#### [SOURCE DATA]
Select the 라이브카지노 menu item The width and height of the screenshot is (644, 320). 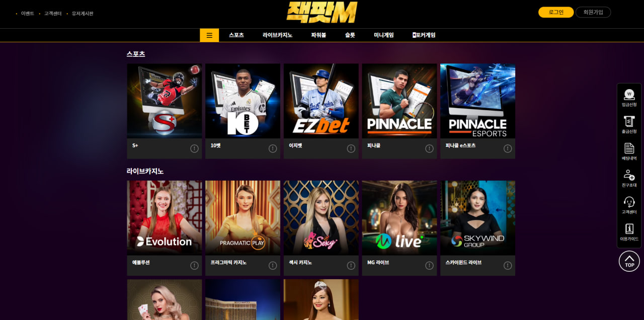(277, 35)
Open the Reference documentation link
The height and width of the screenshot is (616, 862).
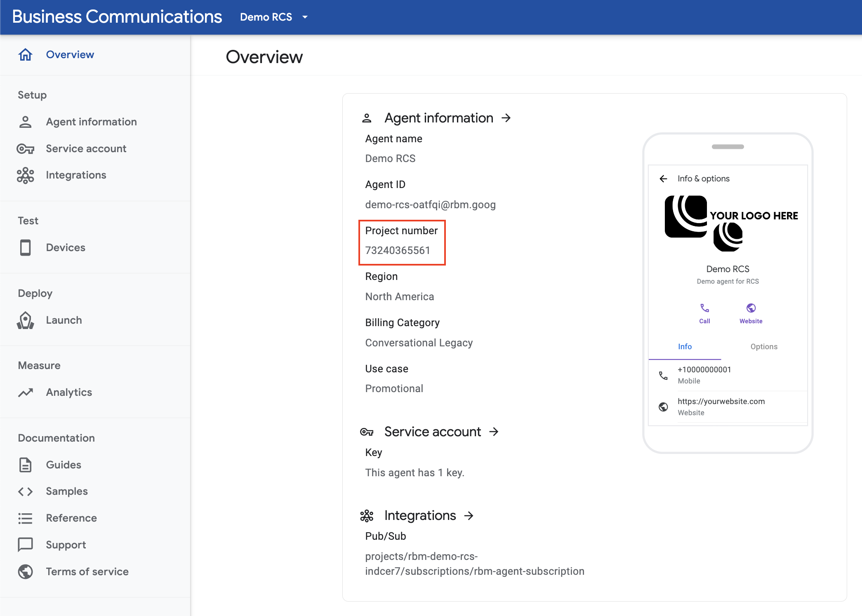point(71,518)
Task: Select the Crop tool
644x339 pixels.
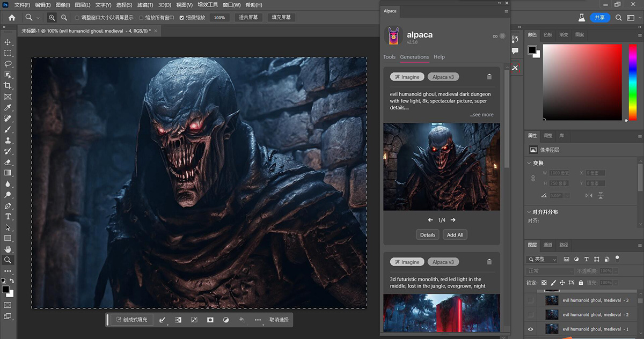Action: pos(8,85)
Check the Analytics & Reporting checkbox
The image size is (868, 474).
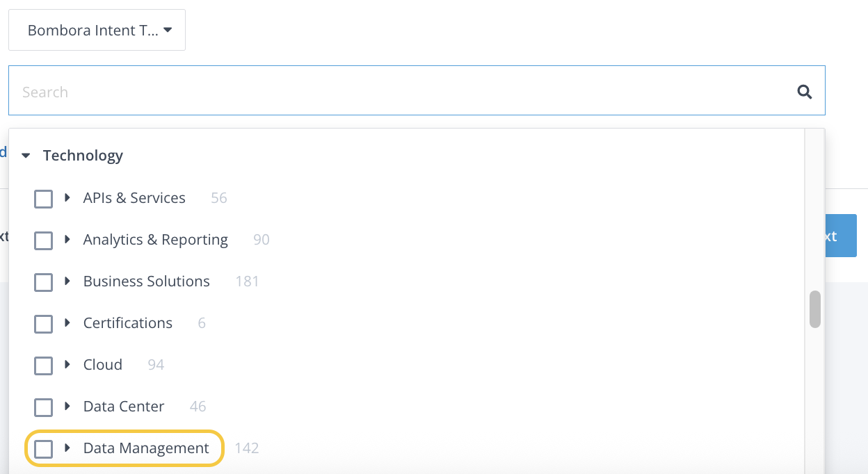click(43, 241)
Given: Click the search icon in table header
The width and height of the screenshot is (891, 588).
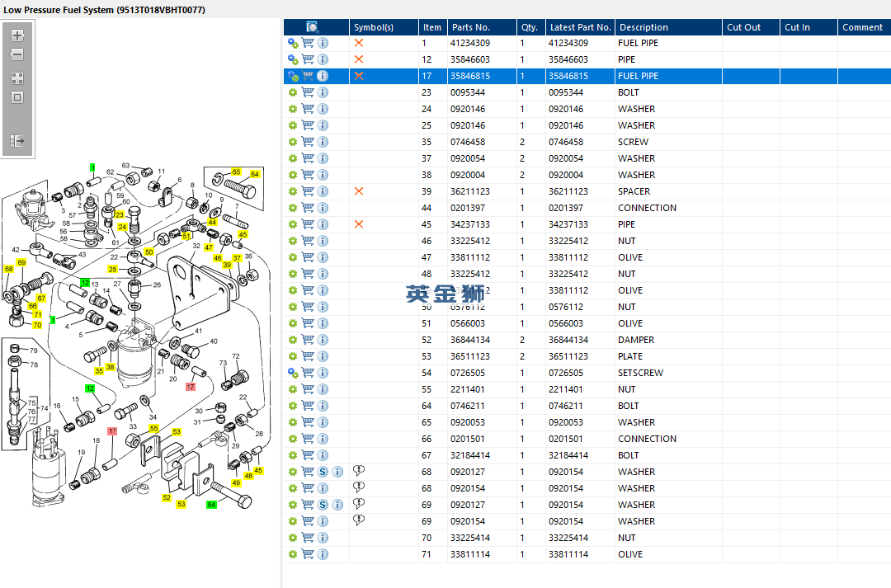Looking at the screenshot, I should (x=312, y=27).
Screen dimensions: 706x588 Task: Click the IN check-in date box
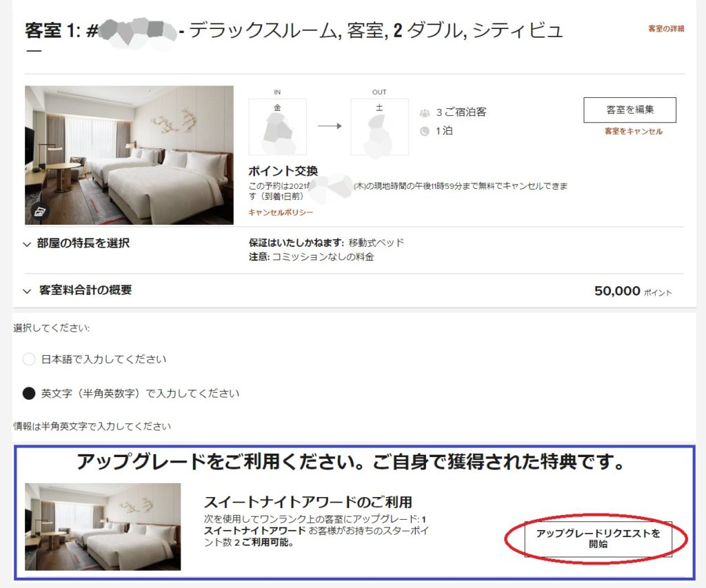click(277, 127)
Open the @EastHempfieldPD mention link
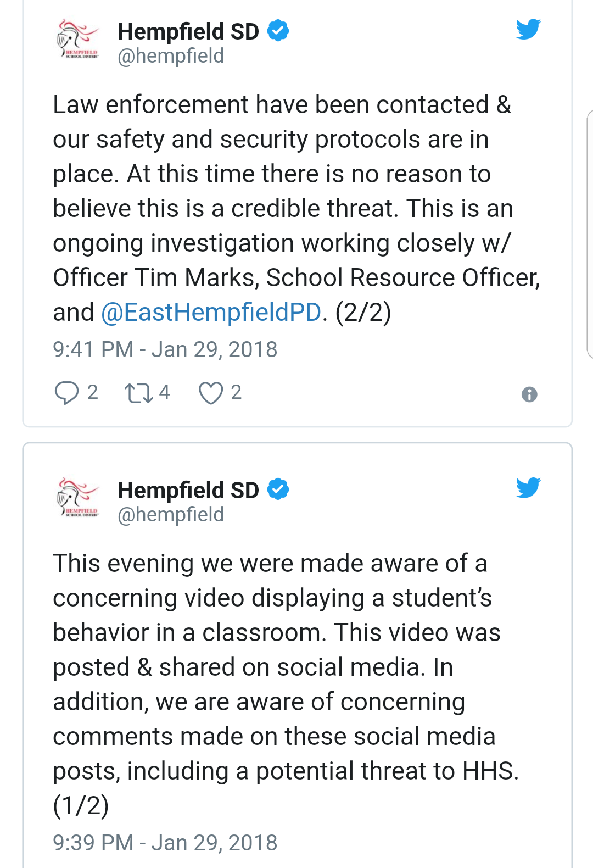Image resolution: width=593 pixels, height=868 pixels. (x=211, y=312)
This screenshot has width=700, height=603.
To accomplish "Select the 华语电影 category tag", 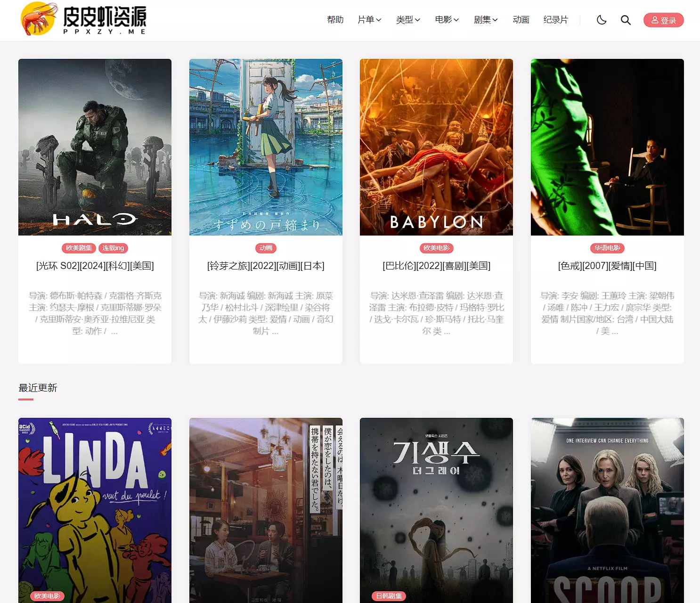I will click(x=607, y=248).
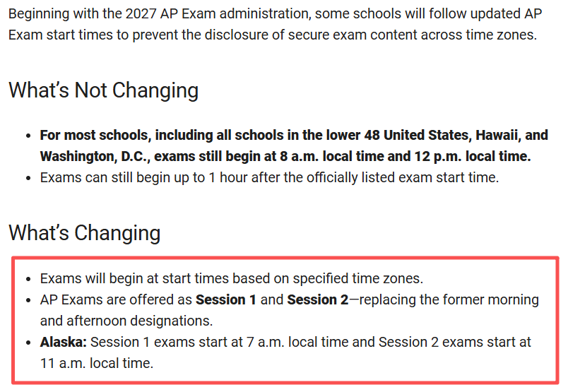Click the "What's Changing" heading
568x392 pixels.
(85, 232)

#### [SHORT PROBLEM]
Find each line in the entries above that contains the word "link", and copy those lines out in full.

#### [ANSWER BELOW]
Open the Reference documentation link
Open the @EastHempfieldPD mention link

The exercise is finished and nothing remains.